Intermittent Fasting

Intermittent Fasting is a method of voluntary fasting, usually for a certain number of hours a day with a specific goal to reduce body weight and change body shape or to achieve certain metabolic endpoints. Although it is quite a new fad the reason why it is gaining popularity is the thinking that for primitive man, food would have been scarce and that he would have had to go without food for prolonged periods of time. So Intermittent Fasting as apposed to frequent feasting (as we do in the 21st century) may actually have been the way we humans were biologically designed to eat. And that the habit of having three square meals and innumerable snacks in between is a modern one and probably the one that is causing an explosion of lifestyle diseases starting with the obesity and then progressing onto dyslipidaemia, hypertension, diabetes, cardiovascular disease and finally cancer. Further everything we do culturally and socially involves food and this therefore makes it very difficult for most of us to even consider Intermittent Fasting as a choice for better health (would you call it a party if food wasnt supplied by the host??). For a long time, I was a sceptic of intermittent fasting methods but the more I read and saw, the more I tended to believe in its benefits. Recently an uncle who at 85 yrs is a retired doctor and a national level athlete spoke about following a 18:6 IF regimen and triggered my interest in researching the medical evidence for IF. So here are some extracts and excerpts from what I have read.

What are the popular I.F regimens?

Daily time restricted feeding i.e., fasting for >12 hrs a day, alternate day fasting and 5:2 intermittent fasting (starving 2 days each week and eating normally on other days) are the. 3 most popular methods of IF.

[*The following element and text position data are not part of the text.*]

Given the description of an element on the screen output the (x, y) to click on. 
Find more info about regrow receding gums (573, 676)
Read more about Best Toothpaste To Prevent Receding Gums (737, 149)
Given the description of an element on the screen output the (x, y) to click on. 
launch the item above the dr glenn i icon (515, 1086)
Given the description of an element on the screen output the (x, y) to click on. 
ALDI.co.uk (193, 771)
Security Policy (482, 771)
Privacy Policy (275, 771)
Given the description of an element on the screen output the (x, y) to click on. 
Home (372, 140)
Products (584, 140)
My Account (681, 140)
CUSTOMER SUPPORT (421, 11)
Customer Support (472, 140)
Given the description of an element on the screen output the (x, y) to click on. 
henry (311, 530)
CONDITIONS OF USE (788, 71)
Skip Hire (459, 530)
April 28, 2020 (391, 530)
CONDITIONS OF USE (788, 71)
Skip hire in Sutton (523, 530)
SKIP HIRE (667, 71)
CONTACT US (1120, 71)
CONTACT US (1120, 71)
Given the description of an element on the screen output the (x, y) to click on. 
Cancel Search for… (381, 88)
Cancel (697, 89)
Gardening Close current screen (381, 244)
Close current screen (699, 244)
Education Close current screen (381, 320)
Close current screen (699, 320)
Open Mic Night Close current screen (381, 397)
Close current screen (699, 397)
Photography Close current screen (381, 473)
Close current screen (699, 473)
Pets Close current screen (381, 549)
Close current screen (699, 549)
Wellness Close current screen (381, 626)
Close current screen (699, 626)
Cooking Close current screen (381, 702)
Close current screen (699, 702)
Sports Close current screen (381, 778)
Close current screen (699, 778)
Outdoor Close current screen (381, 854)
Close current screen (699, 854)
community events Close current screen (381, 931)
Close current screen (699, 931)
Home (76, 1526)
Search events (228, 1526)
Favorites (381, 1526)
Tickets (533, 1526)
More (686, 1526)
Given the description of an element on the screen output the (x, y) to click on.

So what happens in the body when you start Intermittent Fasting?

During I.F the energy producing mechanisms essentially change from being glucose based to one dependant on ketone bodies. All food that is digested is stored in the the liver as glycogen. Glycogen is essentially a long string of glucose molecules bound togetherin chains. In times of need, individual molecules of glucose are released for the use of the body. When one does intermitted fasting, the glycogen stores are already depleted and so the body starts to dissolve the fat stores by releasing triglycerides which are converted to Ketone bodies in the liver. Ketone bodies are a denser source of energy for a variety of cells especially for the brain. Ketone body production starts to rise only after 8-10 hours of fasting suggesting a minimum of 12 hrs of fasting for any real benefit from I.F. Switching to Ketone bodies to provide energy results in reduced respiratory exchange ratio i.e., reduce usage of O2 and therefore reduced production of Carbondioxide, representing a more efficient process for production and usage of energy.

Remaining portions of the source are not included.